[Pixel coordinate grounding data]
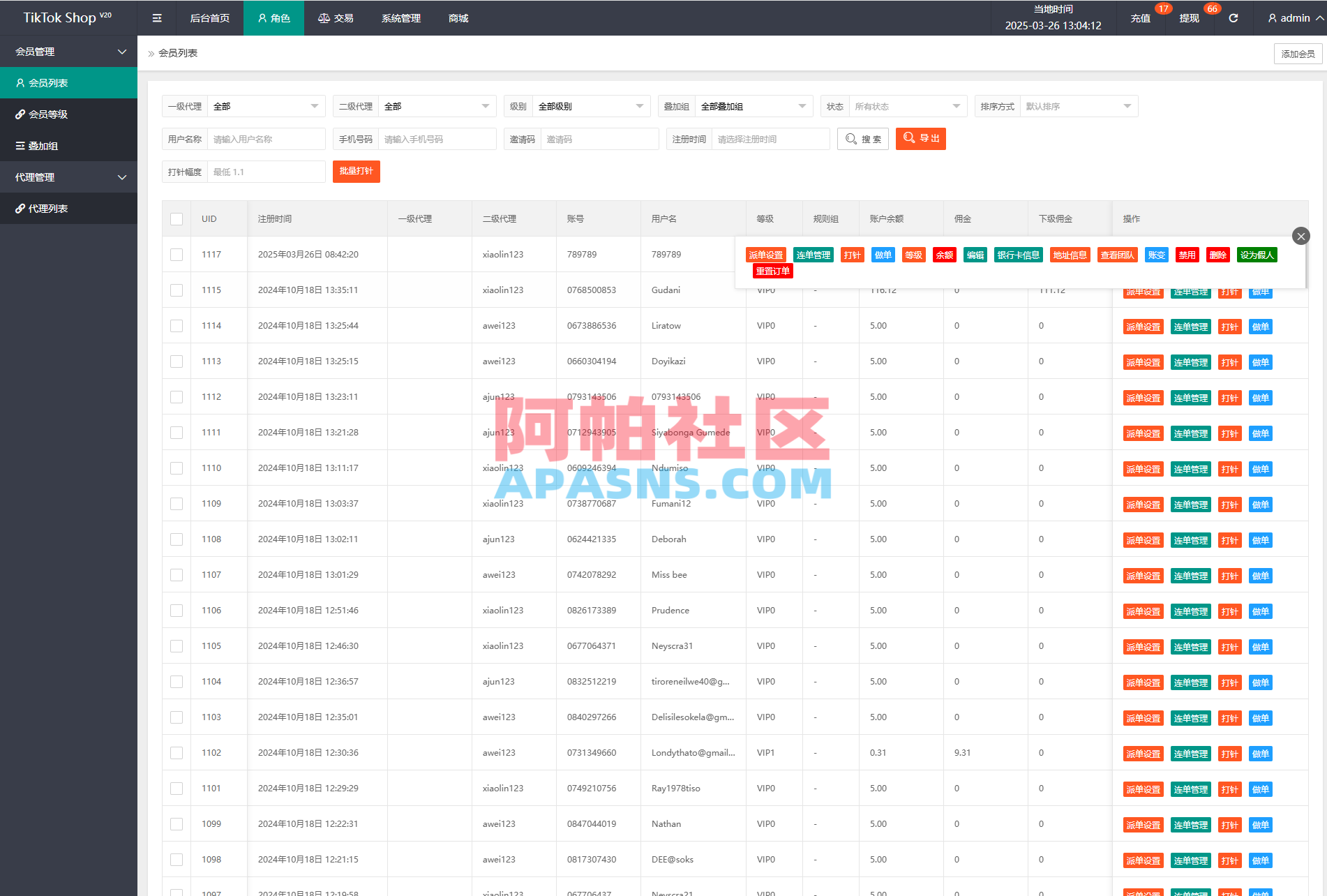Click the refresh icon in the top bar
1327x896 pixels.
(1233, 17)
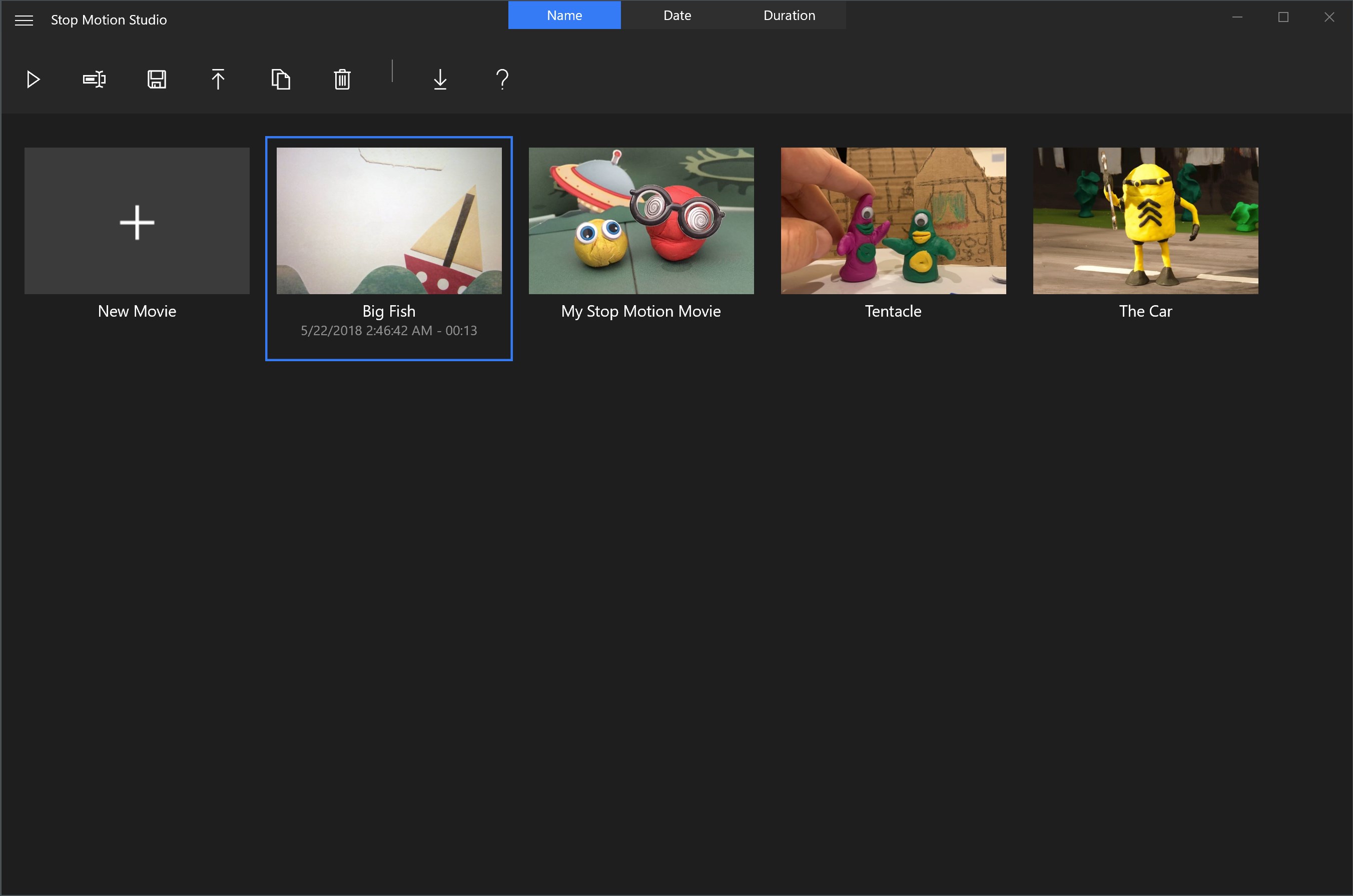The image size is (1353, 896).
Task: Select the Tentacle movie thumbnail
Action: click(x=893, y=221)
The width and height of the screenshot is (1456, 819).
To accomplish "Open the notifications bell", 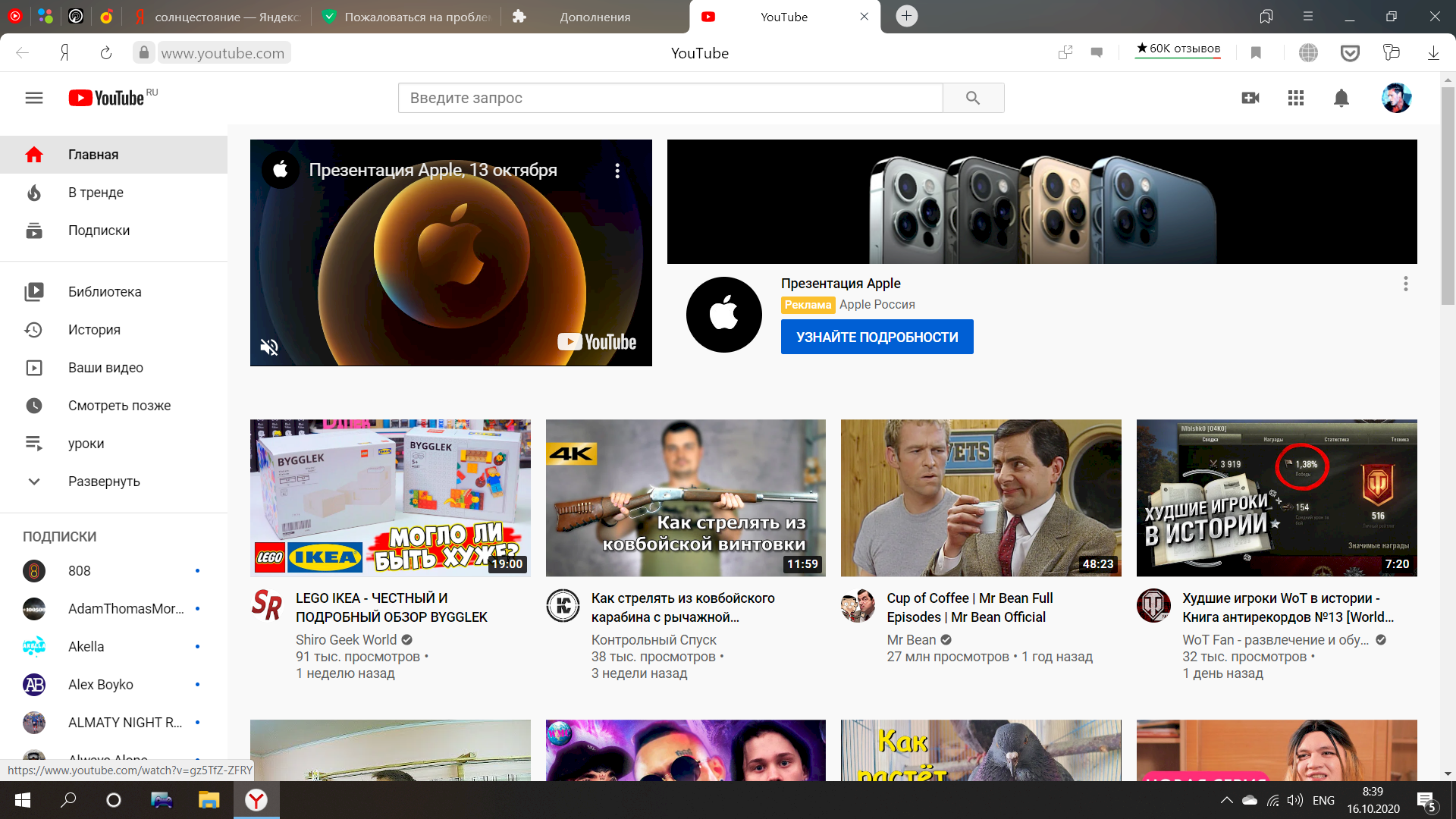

- Activity: For the entries above, the output must hold exactly the lines from the one with "The width and" through the last line, both included, and no pictures.

- Answer:
The width and height of the screenshot is (1456, 819).
To accomplish "Open the notifications bell", 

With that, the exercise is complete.